* [ELENCO DEI COMPITI]:
**A.** Riscriva il brano del testo sulle coppie di autori che si apre con le parole contenenti "In Italia, uno" e si chiude con "paternità del personaggio.", sostituendo "serie" con "testata".
**B.** Scriva il seguito del testo sulle coppie di autori, proseguendo dopo la sua ultima frase.

* [TESTO FORNITO]:
Non bisognerebbe mai lavorare in coppia. Nella maggior parte dei casi, insegna la Storia, si finisce con lo scontro, le recriminazioni reciproche, il tentativo di sminuire il contributo dell’altro.

Sono scoppiate coppie celebri nel campo della musica (Lennon e McCartney, Mogol e Battisti, Simon e Garfunkel), del cinema (da Laurel e Hardy giù giù a Boldi e De Sica), della tecnologia (Larry Page e Sergey Brin, fondatori di Google). E anche laddove la coppia ufficialmente non vi è stata, sono spesso nate discussioni sull’importanza dei diversi contributi a un comune progetto. Si sa, ad esempio, che lo sceneggiatore Cesare Zavattini si considerava il vero “padre” del neorealismo, avendo scritto alcuni dei film più celebri, ancorché dietro la macchina da presa vi fosse Vittorio De Sica. E se Walt Disney è considerato il padre ufficiale di Topolino, da anni si rivaluta la figura dell’ “uomo nell’ombra” Ub Iwerks.

Nel campo del fumetto la cosa è piuttosto complicata, perché è quasi impossibile operare da soli. Per lo più i comics sono un lavoro d’equipe, con uno scrittore, un disegnatore, un rifinitore, un colorista, un grafico. E dunque nemmeno in questo campo sono mancati scontri epocali, il più celebre dei quali forse è quello tra Stan Lee e Jack Kirby. I due firmarono insieme, come sceneggiatore e disegnatore, alcuni dei personaggi più celebri su cui ancora oggi si reggono le sorti economiche e artistiche della casa editrice Marvel; ma sin dal 1989 Kirby sparò a zero su Lee, accusandolo di aver usurpato i suoi meriti, giungendo ad affermare che l’ex partner non aveva mai scritto una riga in vita sua.

In Italia, uno dei casi più celebri di coppia fumettistica è quella di Luciano Secchi (Max Bunker) e Roberto Raviola (Magnus). I due lavorarono insieme, come scrittore e disegnatore, dal 1964 al 1975, creando personaggi celeberrimi come Kriminal, Satanik, Agente SS018, Gesebel, Maxmagnus, Alan Ford. Quando Magnus abbandonò quest’ultima serie, con il n. 75, iniziando una carriera solista che lo avrebbe visto quasi sempre anche autore dei testi, Bunker la proseguì con altri disegnatori, comportandosi da esclusivo titolare della paternità del personaggio.

Righe sulla posizione degli obiettivi
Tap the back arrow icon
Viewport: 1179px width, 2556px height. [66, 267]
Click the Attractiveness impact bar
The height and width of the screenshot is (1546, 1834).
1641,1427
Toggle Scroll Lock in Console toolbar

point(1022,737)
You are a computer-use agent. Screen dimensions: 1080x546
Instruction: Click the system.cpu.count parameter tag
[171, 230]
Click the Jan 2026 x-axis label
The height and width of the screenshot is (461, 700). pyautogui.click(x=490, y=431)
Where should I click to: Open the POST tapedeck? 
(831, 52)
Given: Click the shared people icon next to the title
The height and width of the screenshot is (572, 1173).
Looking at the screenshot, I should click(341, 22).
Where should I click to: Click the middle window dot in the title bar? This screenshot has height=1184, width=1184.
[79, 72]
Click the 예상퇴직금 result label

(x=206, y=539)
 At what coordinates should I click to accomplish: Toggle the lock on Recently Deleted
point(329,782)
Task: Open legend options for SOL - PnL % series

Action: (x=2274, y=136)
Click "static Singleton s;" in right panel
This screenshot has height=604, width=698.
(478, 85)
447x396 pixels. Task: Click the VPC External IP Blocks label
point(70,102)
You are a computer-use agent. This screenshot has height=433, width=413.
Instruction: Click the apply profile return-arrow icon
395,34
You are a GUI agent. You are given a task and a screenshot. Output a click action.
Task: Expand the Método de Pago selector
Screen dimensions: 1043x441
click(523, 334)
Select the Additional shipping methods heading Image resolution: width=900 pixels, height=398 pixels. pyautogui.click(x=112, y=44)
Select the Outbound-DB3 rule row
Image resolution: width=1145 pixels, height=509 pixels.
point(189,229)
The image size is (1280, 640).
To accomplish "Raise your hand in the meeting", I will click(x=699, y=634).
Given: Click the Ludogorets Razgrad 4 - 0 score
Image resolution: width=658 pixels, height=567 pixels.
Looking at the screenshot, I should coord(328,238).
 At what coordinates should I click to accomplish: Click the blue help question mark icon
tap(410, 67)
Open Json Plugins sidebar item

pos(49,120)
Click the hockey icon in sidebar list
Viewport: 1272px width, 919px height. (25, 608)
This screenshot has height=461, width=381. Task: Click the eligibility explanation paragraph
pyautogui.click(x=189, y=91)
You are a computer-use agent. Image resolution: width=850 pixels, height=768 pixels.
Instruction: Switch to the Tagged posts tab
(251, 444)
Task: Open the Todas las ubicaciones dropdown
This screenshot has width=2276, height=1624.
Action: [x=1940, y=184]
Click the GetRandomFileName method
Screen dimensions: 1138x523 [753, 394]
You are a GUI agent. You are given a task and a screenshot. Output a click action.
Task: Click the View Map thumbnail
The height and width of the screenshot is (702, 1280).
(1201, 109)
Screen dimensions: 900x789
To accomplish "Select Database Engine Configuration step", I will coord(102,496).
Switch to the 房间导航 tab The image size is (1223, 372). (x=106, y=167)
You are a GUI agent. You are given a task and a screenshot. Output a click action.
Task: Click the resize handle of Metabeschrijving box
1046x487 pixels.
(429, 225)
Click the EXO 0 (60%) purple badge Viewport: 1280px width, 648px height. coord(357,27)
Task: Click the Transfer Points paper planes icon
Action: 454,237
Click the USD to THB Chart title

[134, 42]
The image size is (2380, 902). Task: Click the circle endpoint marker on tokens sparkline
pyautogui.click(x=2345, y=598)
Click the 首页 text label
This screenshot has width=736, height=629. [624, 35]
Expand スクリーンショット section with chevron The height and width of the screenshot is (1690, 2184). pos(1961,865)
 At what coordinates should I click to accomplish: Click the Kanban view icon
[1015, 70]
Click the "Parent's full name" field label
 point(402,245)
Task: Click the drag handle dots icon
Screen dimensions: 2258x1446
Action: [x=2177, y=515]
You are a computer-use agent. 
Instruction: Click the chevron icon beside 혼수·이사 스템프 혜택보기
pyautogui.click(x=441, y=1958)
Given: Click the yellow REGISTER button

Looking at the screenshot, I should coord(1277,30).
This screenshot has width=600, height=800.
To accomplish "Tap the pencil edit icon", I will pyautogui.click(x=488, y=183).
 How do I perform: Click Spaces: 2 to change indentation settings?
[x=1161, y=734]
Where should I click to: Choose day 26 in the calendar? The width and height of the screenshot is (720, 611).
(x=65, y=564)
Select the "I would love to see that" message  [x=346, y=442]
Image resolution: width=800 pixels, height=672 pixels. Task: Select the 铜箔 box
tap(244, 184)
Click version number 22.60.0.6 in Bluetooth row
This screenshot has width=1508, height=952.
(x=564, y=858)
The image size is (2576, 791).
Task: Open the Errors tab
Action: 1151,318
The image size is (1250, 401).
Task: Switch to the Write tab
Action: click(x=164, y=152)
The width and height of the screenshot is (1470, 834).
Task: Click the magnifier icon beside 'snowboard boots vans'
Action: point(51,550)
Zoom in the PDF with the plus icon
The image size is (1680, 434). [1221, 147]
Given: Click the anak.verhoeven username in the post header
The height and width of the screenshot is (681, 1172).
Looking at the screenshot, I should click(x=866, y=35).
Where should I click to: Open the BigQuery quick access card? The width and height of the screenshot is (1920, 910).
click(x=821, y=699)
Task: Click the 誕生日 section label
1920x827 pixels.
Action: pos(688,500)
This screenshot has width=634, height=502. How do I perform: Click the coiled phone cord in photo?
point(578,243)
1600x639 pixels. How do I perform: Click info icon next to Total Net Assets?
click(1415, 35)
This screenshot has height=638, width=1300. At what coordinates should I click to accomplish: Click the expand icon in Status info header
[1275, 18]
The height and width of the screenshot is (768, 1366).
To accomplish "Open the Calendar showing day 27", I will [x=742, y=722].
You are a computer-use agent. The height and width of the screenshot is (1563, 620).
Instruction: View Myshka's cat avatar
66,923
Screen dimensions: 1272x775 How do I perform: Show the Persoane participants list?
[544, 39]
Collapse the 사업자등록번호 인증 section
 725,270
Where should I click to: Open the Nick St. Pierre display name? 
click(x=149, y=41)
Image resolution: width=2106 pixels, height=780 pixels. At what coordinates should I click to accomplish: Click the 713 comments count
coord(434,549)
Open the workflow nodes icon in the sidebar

* [RISPOSTE PER COMPITO]:
**A.**
In Italia, uno dei casi più celebri di coppia fumettistica è quella di Luciano Secchi (Max Bunker) e Roberto Raviola (Magnus). I due lavorarono insieme, come scrittore e disegnatore, dal 1964 al 1975, creando personaggi celeberrimi come Kriminal, Satanik, Agente SS018, Gesebel, Maxmagnus, Alan Ford. Quando Magnus abbandonò quest’ultima testata, con il n. 75, iniziando una carriera solista che lo avrebbe visto quasi sempre anche autore dei testi, Bunker la proseguì con altri disegnatori, comportandosi da esclusivo titolare della paternità del personaggio.

**B.**
Come in molti altri casi anche qui, con gli anni, si sono formati due partiti; chi tende a simpatizzare per lo scrittore, chi per il disegnatore. Ammiratori, famigli, seguaci, spesso si mostrano poco inclini all’obbiettività della ricerca storica, animati da simpatie aprioristiche. A complicare la cosa vi è la circostanza che Magnus è morto ancora nel pieno della sua maturità artistica, mentre Bunker prosegue nella sua opera, avendo raggiunto, proprio con Alan Ford, un risultato che ha dell’incredibile e che si tende spesso a minimizzare: quello di essere ancora presente in edicola, nonostante le cicliche crisi di mercato, dal 1969 ad oggi, con una sequenza ininterrotta di episodi mensili tutti scritti esclusivamente da lui.

Se, nell’ambito del civile dibattito e dello (spesso meno civile) scontro sui social network, ognuno è libero di dire la sua, esiste però una figura istituzionalmente chiamata a stabilire chi abbia ragione: il giudice. Quando infatti non si riesce a perseguire la soluzione di un conflitto, non resta che affidarsi al tribunale e confidare di trovarvi qualcuno in grado di assumere una decisione corretta. E così è stato anche nel nostro caso.

Per la verità, vivo Magnus, i due artisti non ebbero mai dei veri e propri scontri pubblici. Bunker anzi ottenne che l’antico partner tornasse ai disegni di Alan Ford per il n. 200, apparso nel 1986; e i rapporti non dovevano essere cattivi se Raviola, in una intervista a Fumo di China del 1991 (cinque anni prima della sua scomparsa), parlava con apparente bonomia delle nuove proposte di lavoro di Secchi.

Ma i diritti sono sempre trasmissibili agli eredi; e così, nel 1999, la vedova Margherita Fantuzzi, e i figli Francesca e Riccardo, si sono rivolti al Tribunale di Milano per chiedere che Luciano Secchi personalmente, e la società Max Bunker Press, fossero condannati al riconoscimento dei diritti spettanti in vita al loro congiunto.

Di questa causa si è sempre parlato abbastanza poco sulle riviste di settore, e l’esito non è stato riferito in maniera completa, forse perché, tra i cronisti di vicende fumettistiche, non tutti hanno delle conoscenze di diritto.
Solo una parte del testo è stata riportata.